F.Final tax assessments

(1)The Company has final tax assessments up to and including 2014.

(2)Bezeq has final tax assessments up to and including 2014.

On September 15, 2016, parallel to signing the assessment agreement ending the disputes between Bezeq and the tax assessor that ended the dispute regarding the financing income for the shareholder loans to DBS, the Tax Authority granted approval for tax purposes of the merger of DBS with and into Bezeq in accordance with section 103(B) of the Income Tax Ordinance. According to the approval, the losses of DBS as at the merger date may be offset against the profits of the absorbing company, provided that in each tax year, it will not be permitted to offset an amount exceeding 12.5% (spread over eight years) of the total losses of the transferring company and the absorbing company, or 50% of the taxable income of the absorbing company in that tax year prior to offsetting the loss from previous years, whichever is lower.
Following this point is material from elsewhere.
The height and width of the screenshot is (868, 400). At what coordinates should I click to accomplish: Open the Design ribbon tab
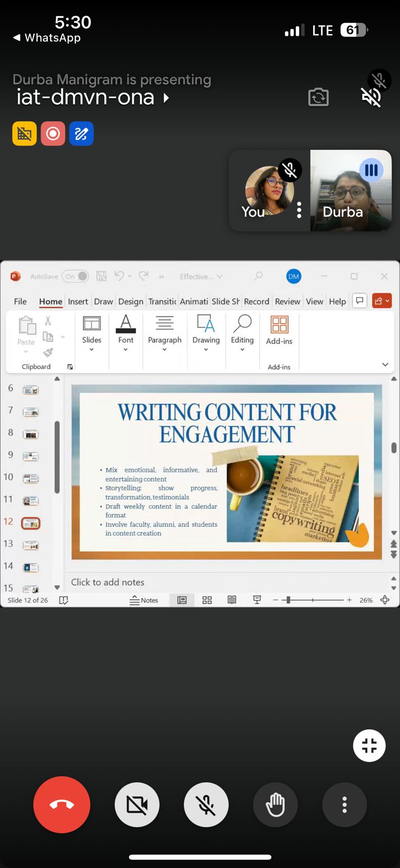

The approval was granted in accordance with the applicable tax laws in effect at the time. Without derogating from the amount of the losses set out in the assessment agreement, if there is any change in the applicable tax laws, the Tax Authority will reconsider the taxation decision in accordance with the tax laws applicable at the merger date. However, it is clarified that the approval is effective until December 31, 2019. The Income Tax Authority will extend the date of the approval each year by an additional year, subject to the declaration of Bezeq and DBS that there has been no material change in their business affairs and subject to the terms of the taxation decision, and subject to the interpretation given to the tax laws, provided that such interpretation is published in writing. Any change in the tax laws that does not require a change in the approval will not result in any such change.


On October 2, 2019, Bezeq received a letter from the Tax Authority (“the Approval”) extending, at Bezeq’s request, the validity of the tax decision for one year (until December 31, 2020). In the Approval, the Tax Authority clarified, among other things, that the Tax Authority has full authority to revoke the Approval if it emerges that as from the signing date of the Approval until December 31, 2019, there has been a material change in the business of Bezeq and DBS, that the extension of the validity of the tax decision refers to the tax decision of September 15, 2016 in the outline set out in the tax decision only, that it does not derogate from the Tax Authority’s authority not to extend the validity of the Approval beyond December 31, 2020, and that it does not contain any confirmation that the two companies are in compliance with the terms of the Approval.


The tax losses of DBS as at December 31, 2019 amount to NIS 5 billion.


2.Pelephone has received final tax assessments up to and including 2014.

3.Bezeq International has received final tax assessments up to and including 2015.

4.DBS has received final tax assessments up to and including 2014.

5.Walla! has received final tax assessments up to and including 2014.